Sie erhalten bis zur definitiven letzten Entscheidung (Annahme
des Asylantrags oder Ablaufen des Ausweisungsbefehls) auch
vom ÖSHZ nur eine materielle
Hilfe in Form ihrer Unterbringung.
Seit Juni 2007 regelt diese
neue Prozedur den Ablauf eines Asylantrages.

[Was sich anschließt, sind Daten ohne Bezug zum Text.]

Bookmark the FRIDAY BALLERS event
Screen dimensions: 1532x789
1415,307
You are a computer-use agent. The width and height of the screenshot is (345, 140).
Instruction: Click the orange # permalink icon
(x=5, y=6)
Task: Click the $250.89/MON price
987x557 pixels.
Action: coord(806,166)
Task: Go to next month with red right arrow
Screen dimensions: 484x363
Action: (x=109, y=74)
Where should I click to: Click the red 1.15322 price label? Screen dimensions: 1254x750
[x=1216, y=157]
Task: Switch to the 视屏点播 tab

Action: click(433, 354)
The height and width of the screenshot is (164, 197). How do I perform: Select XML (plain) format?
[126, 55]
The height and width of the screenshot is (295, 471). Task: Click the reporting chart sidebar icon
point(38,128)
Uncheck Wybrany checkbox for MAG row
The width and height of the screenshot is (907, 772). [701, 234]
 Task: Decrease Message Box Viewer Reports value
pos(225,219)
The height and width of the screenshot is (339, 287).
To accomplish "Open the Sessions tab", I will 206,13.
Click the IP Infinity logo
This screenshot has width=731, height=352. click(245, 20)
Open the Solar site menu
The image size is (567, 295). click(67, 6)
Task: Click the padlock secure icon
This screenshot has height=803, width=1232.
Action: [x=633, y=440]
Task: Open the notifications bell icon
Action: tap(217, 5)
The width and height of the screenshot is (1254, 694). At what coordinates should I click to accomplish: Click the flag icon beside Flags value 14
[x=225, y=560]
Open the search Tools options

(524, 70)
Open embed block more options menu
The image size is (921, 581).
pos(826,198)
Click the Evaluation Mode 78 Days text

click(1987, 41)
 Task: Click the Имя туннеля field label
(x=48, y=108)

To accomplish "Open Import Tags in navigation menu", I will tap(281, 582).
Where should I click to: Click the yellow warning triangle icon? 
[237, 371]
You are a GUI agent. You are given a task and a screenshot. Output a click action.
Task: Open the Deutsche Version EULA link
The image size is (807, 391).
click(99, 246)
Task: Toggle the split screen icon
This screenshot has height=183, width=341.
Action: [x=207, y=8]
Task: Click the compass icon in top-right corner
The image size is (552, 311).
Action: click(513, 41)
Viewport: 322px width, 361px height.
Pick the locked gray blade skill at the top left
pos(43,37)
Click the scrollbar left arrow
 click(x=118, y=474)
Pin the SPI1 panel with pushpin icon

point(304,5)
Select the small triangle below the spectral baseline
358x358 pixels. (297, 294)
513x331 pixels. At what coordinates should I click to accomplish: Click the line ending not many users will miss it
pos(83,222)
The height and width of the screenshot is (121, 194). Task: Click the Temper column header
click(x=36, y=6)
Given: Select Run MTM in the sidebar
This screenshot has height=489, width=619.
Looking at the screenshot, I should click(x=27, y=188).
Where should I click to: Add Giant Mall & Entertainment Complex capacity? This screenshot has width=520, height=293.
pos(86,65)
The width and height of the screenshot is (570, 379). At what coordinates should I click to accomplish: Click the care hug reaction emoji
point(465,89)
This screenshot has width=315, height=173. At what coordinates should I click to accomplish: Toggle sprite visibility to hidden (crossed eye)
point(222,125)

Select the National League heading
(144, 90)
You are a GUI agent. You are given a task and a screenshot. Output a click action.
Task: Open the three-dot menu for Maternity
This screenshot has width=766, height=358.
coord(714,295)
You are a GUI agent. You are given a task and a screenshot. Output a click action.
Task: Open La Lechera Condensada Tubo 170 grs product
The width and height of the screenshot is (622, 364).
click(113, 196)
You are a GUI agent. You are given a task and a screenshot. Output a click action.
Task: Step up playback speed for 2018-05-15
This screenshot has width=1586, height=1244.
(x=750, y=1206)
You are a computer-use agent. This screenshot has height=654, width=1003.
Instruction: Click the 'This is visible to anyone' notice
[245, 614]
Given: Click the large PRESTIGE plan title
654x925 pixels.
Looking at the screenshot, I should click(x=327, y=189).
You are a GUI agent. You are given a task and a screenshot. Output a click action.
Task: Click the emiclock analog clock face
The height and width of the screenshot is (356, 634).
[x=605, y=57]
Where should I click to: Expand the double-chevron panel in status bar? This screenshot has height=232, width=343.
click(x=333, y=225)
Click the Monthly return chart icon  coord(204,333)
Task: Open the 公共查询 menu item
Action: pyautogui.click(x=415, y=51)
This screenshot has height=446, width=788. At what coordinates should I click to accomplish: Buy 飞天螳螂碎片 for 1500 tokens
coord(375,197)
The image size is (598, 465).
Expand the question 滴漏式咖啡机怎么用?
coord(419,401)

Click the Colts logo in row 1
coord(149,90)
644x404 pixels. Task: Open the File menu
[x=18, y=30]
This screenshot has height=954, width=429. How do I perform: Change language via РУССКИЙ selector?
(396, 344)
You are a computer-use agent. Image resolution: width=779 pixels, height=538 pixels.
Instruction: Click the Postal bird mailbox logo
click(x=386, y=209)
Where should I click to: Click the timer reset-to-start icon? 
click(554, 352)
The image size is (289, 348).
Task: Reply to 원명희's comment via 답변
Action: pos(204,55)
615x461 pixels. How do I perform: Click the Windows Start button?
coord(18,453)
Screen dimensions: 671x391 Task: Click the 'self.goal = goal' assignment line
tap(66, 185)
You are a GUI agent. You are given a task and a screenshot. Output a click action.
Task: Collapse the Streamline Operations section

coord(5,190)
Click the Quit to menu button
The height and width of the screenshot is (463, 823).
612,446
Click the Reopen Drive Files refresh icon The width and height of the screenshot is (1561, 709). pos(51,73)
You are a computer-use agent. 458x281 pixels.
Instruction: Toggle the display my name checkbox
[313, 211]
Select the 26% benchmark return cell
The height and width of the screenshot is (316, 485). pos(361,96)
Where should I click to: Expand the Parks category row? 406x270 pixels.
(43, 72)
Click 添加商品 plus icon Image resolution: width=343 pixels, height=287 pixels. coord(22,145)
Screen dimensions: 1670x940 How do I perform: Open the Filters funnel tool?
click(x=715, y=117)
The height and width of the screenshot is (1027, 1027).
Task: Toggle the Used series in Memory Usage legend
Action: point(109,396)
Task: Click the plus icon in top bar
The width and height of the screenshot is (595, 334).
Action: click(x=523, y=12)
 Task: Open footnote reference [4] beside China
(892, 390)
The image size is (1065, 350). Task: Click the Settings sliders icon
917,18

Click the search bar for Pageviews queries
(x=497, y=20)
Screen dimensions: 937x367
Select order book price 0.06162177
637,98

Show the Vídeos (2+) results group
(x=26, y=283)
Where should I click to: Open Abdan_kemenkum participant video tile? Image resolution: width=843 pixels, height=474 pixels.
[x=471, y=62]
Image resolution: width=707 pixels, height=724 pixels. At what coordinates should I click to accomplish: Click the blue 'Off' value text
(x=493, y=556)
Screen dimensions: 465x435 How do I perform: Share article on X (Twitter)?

Sie soll innerhalb eines Jahres zu einer Entscheidungsfindung
hinsichtlich der Anfrage führen.
Die Bearbeitung der Akten soll zügiger vonstatten gehen
und die Arbeit des Staatsrates demnach
erleichtert werden.
Zudem
gibt es seit 2007 den "Rat für Ausländerstreitigkeiten" sowie eine neue Form des Asylschutzes: dieser zusätzliche
Schutz wird Personen gewährt, die weder das Statut
eines Flüchtlings anerkannt bekommen haben, noch über
eine Aufenthaltsgenehmigung auf anderer Basis verfügen
(z.B. aus medizinischen Gründen).
Haben
diese Personen jedoch ein seriöses Motiv, nicht in
ihr Ursprungsland zurückzukehren aufgrund der Gefährdung
ihrer persönlichen Sicherheit und ihres Lebens (Todesstrafe,
kriegerische Gewalt, Folter,
), kann kam ihnen diesen "subsidiären Schutz" zugestehen.
Wird
jedoch der Asylantrag abgelehnt, erhalten sie einen Ausweisungsbescheid
und müssen das Territorium verlassen.
Wird ihrer Anfrage stattgegeben, verlassen sie unsere Aufnahmewohnung
und können selbst entscheiden, in welche belgische
Gemeinde sie ziehen. Das dort ansässige Sozialhilfezentrum
begleitet sie während ihrer nächsten Etappen.
Seit
Januar 2004 haben wir bereits 18 Personen aufgenommen, die
ihr Land unter großen Schwierigkeiten und Gefahren
verlassen hatten. Sie sind sehr dankbar, dass sie vom ÖSHZ
Raeren aufgenommen wurden, denn sie kamen hier ohne jede
Habe an.
In der Wohnung haben sie alles vorgefunden, was sie zum
Leben brauchen und sie wissen dies sehr zu schätzen
und behandeln es gut.
Dem
Ziel des ÖSHZ Raeren, eine menschenwürdige Integrationspolitik
zu machen, ist man hiermit einen großen Schritt näher
gekommen.
Das
ÖSHZ möchte hiermit um Ihre Mithilfe und Ihr Verständnis
bitten, diesem Auftrag gerecht zu werden.
Die Sozialassistentin, Frau Danielle PRYS, betreut die Asylbewerber, die dem ÖSHZ Raeren zugewiesen werden.
Dienstags und freitags empfängt sie zwischen 9 und 12 Uhr die Bewohner der Aufnahmestruktur in Möschenberg und kümmert sich um deren Belange.